Seitenauszug —
──────────

Roland Heiler: Unsere Muttergesellschaft Porsche macht vor, wie man beides perfekt verbinden kann. Ich finde es wirklich fantastisch, dass Porsche das Thema Elektromobilität so vorantreibt. Ich fahre selbst einen Porsche Taycan.

Tristan Horx: Ich bin auch schon immer mit Hybrid- oder Elektroantrieb unterwegs. Ich bin mal mit meinem Elektroauto sehr flott an jemandem vorbeigefahren. Der hat mich beleidigt, weil ich ausgerechnet mit einem Elektroauto schneller war als er. In diesem Moment wusste ich, dass das Rennen um die nächste Technologie längst gelaufen ist. Ich sehe das Thema Elektromobilität aber nicht einseitig. Am Ende haben wir alle Spaß an Geschwindigkeit und Beschleunigung. Das ist ein Teil der Fahr-Experience.

Roland Heiler: Ich finde, es kommt immer auf die Balance an. Meine Frau und ich haben zum Beispiel unseren Fleischkonsum reduziert. Das fällt uns gar nicht schwer, und wir tragen etwas Positives zum Klimawandel bei. Das betrifft auch das Thema Reisen: Neuerdings unterhält man sich in Business-Meetings über große Distanzen hinweg, ohne dafür ins Flugzeug zu steigen. Ich will aber weiterhin mit meinem Oldtimer fahren. Da ist die Dosis für mich vertretbar. Ich wäre traurig, wenn die historischen Fahrzeuge verschwinden. Sie sind für mich eine kulturelle Bereicherung.

──────────

Arbeitsauftrag — Geben Sie aus dem Gesprächsauszug oben die Passage von „Roland Heiler: Unsere“ bis einschließlich „Teil der Fahr-Experience.“ unverändert aus.

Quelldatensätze

──────────

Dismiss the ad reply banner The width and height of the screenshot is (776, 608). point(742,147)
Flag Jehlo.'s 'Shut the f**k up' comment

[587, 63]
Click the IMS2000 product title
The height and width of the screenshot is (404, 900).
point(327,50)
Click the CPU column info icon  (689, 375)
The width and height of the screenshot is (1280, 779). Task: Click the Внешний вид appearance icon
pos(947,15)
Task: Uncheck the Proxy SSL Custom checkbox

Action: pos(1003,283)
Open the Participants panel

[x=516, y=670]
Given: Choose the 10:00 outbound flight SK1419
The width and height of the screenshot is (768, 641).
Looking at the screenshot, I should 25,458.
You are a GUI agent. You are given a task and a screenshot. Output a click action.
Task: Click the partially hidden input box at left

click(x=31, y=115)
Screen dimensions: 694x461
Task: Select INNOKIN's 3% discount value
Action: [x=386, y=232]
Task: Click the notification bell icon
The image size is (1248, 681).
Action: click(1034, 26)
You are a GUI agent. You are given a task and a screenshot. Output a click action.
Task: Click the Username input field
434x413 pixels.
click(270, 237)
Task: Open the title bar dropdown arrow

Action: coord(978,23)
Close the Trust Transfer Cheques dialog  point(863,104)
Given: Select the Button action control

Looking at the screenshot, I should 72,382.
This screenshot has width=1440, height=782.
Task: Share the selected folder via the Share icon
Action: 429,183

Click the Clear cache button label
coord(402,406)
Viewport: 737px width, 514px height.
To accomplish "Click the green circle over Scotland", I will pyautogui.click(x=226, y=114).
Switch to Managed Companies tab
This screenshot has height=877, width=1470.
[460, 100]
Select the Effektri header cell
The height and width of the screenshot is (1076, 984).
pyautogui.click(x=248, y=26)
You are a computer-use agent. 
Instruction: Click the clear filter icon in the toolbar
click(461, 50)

──────────

Ihre Lösung —
Roland Heiler: Unsere Muttergesellschaft Porsche macht vor, wie man beides perfekt verbinden kann. Ich finde es wirklich fantastisch, dass Porsche das Thema Elektromobilität so vorantreibt. Ich fahre selbst einen Porsche Taycan.

Tristan Horx: Ich bin auch schon immer mit Hybrid- oder Elektroantrieb unterwegs. Ich bin mal mit meinem Elektroauto sehr flott an jemandem vorbeigefahren. Der hat mich beleidigt, weil ich ausgerechnet mit einem Elektroauto schneller war als er. In diesem Moment wusste ich, dass das Rennen um die nächste Technologie längst gelaufen ist. Ich sehe das Thema Elektromobilität aber nicht einseitig. Am Ende haben wir alle Spaß an Geschwindigkeit und Beschleunigung. Das ist ein Teil der Fahr-Experience.